In November 2012, three people, including Deleon, were arrested while driving to Mexico, where they were to begin their flights to Afghanistan, where they had planned to conduct jihad, and become shaheed. In November 2012, three people, including Deleon, were charged in the United States District Court in Riverside. Another person connected to the plot was detained in Afghanistan; he was held as an enemy combatant before being sent to the United States to face prosecution. Multiple agencies were involved in the investigation which led to the arrest, including Riverside County Sheriff's Office, Riverside Police Department, San Bernardino County Sheriff's Department, Beaumont Police Department, Ontario Police Department, United States Immigration and Customs Enforcement, and the Federal Bureau of Investigation. Prosecutors later named the group the "Inland Empire Cell".

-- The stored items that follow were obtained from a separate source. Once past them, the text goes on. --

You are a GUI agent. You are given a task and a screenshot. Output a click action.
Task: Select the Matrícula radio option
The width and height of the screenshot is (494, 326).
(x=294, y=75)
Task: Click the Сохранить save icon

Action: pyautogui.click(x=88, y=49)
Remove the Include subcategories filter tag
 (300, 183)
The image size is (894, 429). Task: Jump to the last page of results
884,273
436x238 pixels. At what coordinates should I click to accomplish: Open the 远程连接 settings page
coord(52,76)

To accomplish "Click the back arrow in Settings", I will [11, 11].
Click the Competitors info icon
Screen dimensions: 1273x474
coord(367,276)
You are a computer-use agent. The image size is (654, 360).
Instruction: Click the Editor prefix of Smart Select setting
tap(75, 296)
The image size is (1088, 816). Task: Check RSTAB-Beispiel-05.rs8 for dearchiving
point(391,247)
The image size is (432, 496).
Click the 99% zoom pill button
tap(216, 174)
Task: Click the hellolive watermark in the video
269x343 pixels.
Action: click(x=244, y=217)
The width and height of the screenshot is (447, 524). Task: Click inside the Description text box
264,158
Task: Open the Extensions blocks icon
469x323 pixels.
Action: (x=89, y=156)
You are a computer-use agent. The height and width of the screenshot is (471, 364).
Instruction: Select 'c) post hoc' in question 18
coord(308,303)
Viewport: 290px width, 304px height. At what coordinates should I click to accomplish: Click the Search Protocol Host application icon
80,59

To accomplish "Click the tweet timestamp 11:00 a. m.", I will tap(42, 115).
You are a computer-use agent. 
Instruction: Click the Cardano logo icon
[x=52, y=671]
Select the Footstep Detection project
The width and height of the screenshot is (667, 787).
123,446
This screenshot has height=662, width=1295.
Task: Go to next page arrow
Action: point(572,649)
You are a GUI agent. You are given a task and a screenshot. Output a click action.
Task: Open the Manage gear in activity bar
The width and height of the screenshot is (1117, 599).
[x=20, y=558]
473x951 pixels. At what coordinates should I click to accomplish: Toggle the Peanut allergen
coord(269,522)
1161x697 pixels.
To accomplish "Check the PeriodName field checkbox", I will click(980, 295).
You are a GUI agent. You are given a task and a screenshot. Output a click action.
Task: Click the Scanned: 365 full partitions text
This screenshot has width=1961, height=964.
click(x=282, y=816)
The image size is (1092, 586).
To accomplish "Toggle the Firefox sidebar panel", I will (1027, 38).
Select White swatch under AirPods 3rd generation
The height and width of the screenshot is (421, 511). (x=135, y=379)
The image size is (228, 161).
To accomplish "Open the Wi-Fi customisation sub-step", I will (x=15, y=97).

While in prison, an individual from the Philippine Consulate in Los Angeles visited Deleon to assess his well-being while in prison. At the time, Deleon was in solitary confinement. Lawyers for Deleon and the other men arrested with him said that after the Boston Marathon bombing, their clients faced additional challenges due to their similarities to the Tsarnaev brothers, and the widespread negative perceptions the general public holds against them. Prior to the trial, two individuals arrested with Deleon pleaded guilty to charges against them; they went on to cooperate with the prosecutors, and both received a lighter sentence than Deleon.

In December 2012, Deleon pleaded not guilty to the charges made against him. During the trial, an FBI paid informant took the witness stand for the prosecution, but not before the defense attorney representing Deleon attempted to intimidate him, according to the judge presiding over the trial. The Council on American-Islamic Relations questioned the use of informants in the prosecution's investigation of Deleon and others, claiming it can entrap suspects. In September 2014, a jury found Deleon guilty of three of five charges; one of the charges had a maximum sentence of life in prison. The two charges which the jury were hung on were:

providing material support to al Qaeda and conspiring to receive military training from al Qaeda.

Deleon's defense attorneys claimed he was a marijuana user who became entrapped by an FBI informant. In February 2015, Judge Virginia A. Phillips sentenced Deleon, and another conspirator, to 25 years in jail. In a letter to the court, Deleon wrote:

I have no excuse for my actions and believed I was following the correct version of Islam, which is extreme and radical.

Evidence which led to Deleon's conviction was released in January 2016. As of June 2016, Deleon's appeal is pending.

In early 2016, the FBI began to look into ties between the "Inland Empire Cell" and individuals connected to the 2015 San Bernardino attack. In late May 2016, the FBI accused Enrique Marquez Jr. of having ties with Deleon and others arrested with him, planning an attack on vehicles on California State Route 91, but stopping after Deleon and others were arrested. In August 2016, presidential candidate Donald Trump, referred to Deleon during a speech regarding immigration.